• _ACTIVITY_
For each line in the data that includes "link", make a copy.

Stored items
━━━━━━━━

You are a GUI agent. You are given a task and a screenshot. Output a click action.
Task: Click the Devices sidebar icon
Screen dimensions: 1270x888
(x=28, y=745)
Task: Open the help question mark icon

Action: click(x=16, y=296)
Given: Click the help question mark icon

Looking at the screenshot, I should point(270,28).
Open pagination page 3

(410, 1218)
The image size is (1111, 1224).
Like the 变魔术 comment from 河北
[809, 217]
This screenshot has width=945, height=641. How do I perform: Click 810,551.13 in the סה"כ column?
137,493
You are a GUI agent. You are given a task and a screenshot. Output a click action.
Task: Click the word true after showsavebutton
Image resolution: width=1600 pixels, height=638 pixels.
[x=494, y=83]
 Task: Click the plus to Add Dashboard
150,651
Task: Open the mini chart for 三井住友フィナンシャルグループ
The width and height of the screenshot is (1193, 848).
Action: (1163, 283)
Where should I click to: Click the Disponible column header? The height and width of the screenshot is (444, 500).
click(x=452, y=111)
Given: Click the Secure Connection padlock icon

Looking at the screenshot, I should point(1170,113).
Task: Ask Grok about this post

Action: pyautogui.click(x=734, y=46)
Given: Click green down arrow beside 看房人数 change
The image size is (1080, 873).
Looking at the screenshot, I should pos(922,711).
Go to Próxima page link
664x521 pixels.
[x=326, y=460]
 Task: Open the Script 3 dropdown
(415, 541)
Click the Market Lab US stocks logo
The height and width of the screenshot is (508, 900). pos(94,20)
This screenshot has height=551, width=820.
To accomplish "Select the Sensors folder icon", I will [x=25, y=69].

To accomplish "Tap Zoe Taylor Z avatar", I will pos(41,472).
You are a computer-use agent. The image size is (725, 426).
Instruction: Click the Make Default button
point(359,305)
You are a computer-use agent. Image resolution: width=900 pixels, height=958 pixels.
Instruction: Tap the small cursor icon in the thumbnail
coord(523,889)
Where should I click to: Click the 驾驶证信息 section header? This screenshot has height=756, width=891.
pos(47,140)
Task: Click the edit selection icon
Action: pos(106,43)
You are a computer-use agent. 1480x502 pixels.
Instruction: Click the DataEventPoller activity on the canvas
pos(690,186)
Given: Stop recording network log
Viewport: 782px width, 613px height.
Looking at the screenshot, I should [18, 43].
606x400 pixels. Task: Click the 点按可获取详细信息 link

━━━━━━━━

• _SOLUTION_
Go to Próxima page link
606x400 pixels. Task: Click the 点按可获取详细信息 link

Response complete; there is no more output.